(Items from a dataset)

-.-.-

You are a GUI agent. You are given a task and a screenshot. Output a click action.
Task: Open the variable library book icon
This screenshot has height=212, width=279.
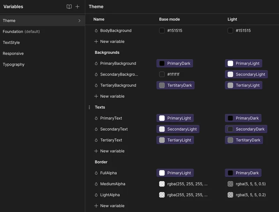69,7
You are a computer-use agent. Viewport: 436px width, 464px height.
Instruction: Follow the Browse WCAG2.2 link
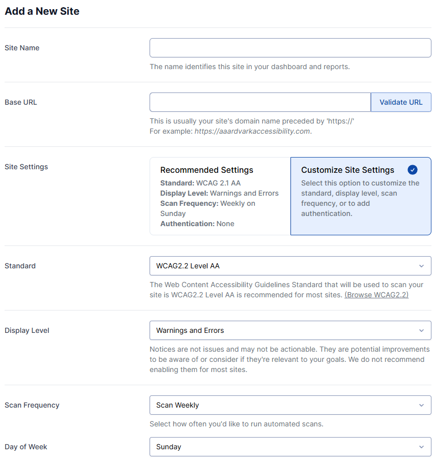[x=376, y=295]
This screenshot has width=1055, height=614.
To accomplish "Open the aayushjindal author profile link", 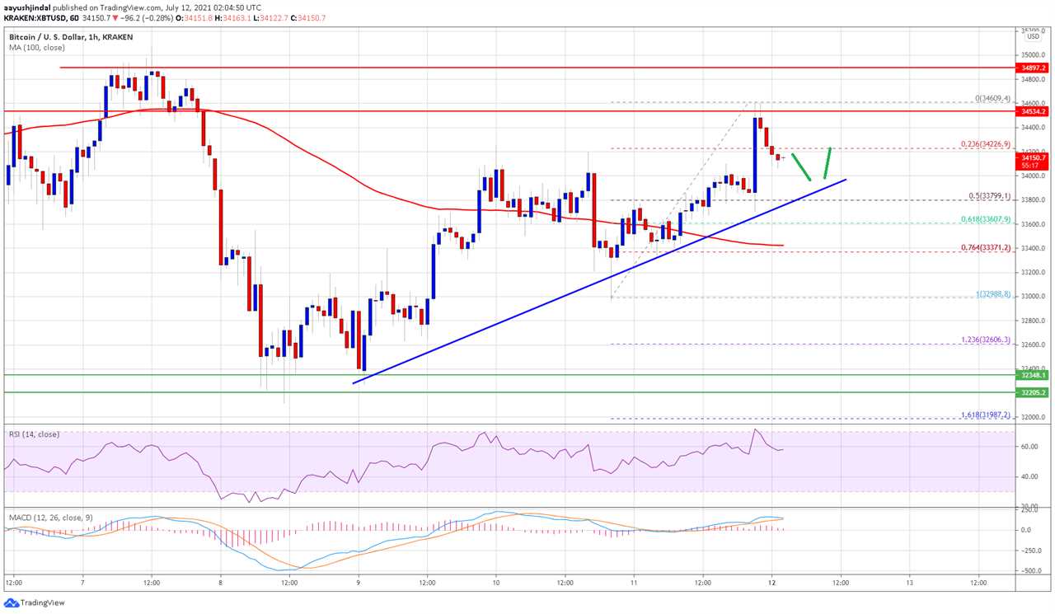I will pyautogui.click(x=26, y=6).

-.-.-

◆ Task directions
How many lines in the entries include the string "agent"? Answer with the number alone.

◆ Expected answer
2